If you enter your search term in the search mask, you will first land on a mostly heterogeneous search results list. For physics lessons, as in our example above, look for Christian Huygen's "Nachgelassene Abhandlungen", it is recommended to use the filter functions by media type text to limit the number of search results. During the search process, tick digitized objects only to exclude results that are only available as an entry in the database without digitisation.


Important: The digitised work is not provided by the Deutsche Digitale Bibliothek, but by one or more institutions that provide us with their cultural and knowledge data.

If you click on the search result "Nachgelassene Abhandlungen" in the list of results, you will be taken to the object page – that is, to the work itself that you are looking for. Clicking on show original at data provider is worthwhile as here you land on the website entry of the data-providing institution. Often the data providers (here: Thuringian University and State Library Jena) provide other functions on their websites – such as images in higher resolution or, as in this case, the download of the entire work as a PDF file.

Objekt Originaldatensatz

Search by topic

You can also freely search for topics of interest in our portal – it does not always have to be the search for a specific object: research topics and various media types across divisions by means of an exploratory search. As an example, we have chosen the topic of "inflation".

1.    Define search terms
First, define the search terms that are relevant to you. It is important to think along with the conceptual history, because different perspectives lead to different concepts and different institutions use different terms. In our example, the search term "inflation" provides numerous results – from leaflets and newspaper clippings from the Weimar Republic, commemorative coins to emergency or inflation money – but does not reveal everything the Deutsche Digitale Bibliothek has to offer on this topic. Also try alternative search terms, such as price increase, in order to achieve different, but also teaching-relevant results.

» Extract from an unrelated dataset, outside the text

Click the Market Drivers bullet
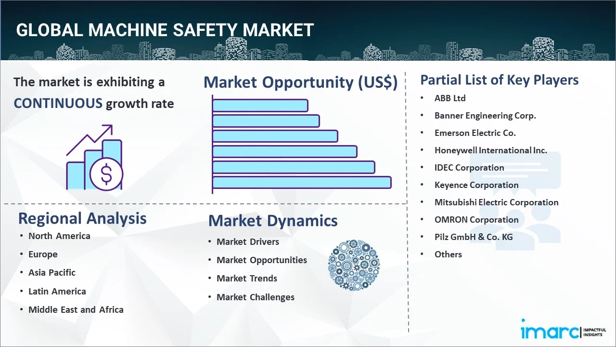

2.    Use filter functions
In our "inflation" search example, you can also narrow down and concretise the results using filters: In the Media Type filter, you can choose between text, image, audio and video. The Object Type filter already allows for a more differentiated selection. Note that the individual object types are defined by the data-providing institutions. Therefore, it can happen that the terms do not always match and more or less synonymous terms are also displayed for an object type. You can also use the provided input field to search and reduce the list of object types.

The Time filter allows you to search for specific dates or periods – with or without a predefined search term. Always keep in mind that not all objects are provided with a time indication, and thus are filtered out when using the time filter. On the search results page, you can sort the search results chronologically if necessary and also with the above restriction.

Searching without a search term

Perform an empty search by entering an asterisk * in the search box and start your search – you will then see all the entries available in our portal. You can then filter them according to your criteria. This is a sensible procedure if you want to have all objects of a data generator that is particularly relevant to your topic or a certain period of time displayed.


Instead of researching teaching topics yourself, you can also fall back on one of the many access points relevant to school teaching. We have created many different pre-built searches that offer search results from specific subject areas with just one click. These include, for example, "The World of Botany", "Musical Instruments from all over the world" and "1,000 Sources on National Socialism". Simply select the Discover area in the search form and get inspired!


Culture in the classroom: virtual exhibitions and dossiers

In addition to the various search options, the Deutsche Digitale Bibliothek has editorially prepared, reusable offers on many topics relevant to teaching.

Virtual exhibitions, created by renowned cultural institutions, bring special aspects of history, art, politics or the natural sciences into your lessons. From the classroom you can visit an exhibition about the Nibelungen saga, Beethoven's only opera Fidelio, the end of the war in 1945 or the press during the Nazi era.

Editorially supervised dossiers thematically summarise virtual exhibitions, articles, picture galleries and interactive content. Visit our collections on the Weimar Republic, the First World War and National Socialism, the division of Germany, visual arts, the history of literature, the wonders of nature and many more.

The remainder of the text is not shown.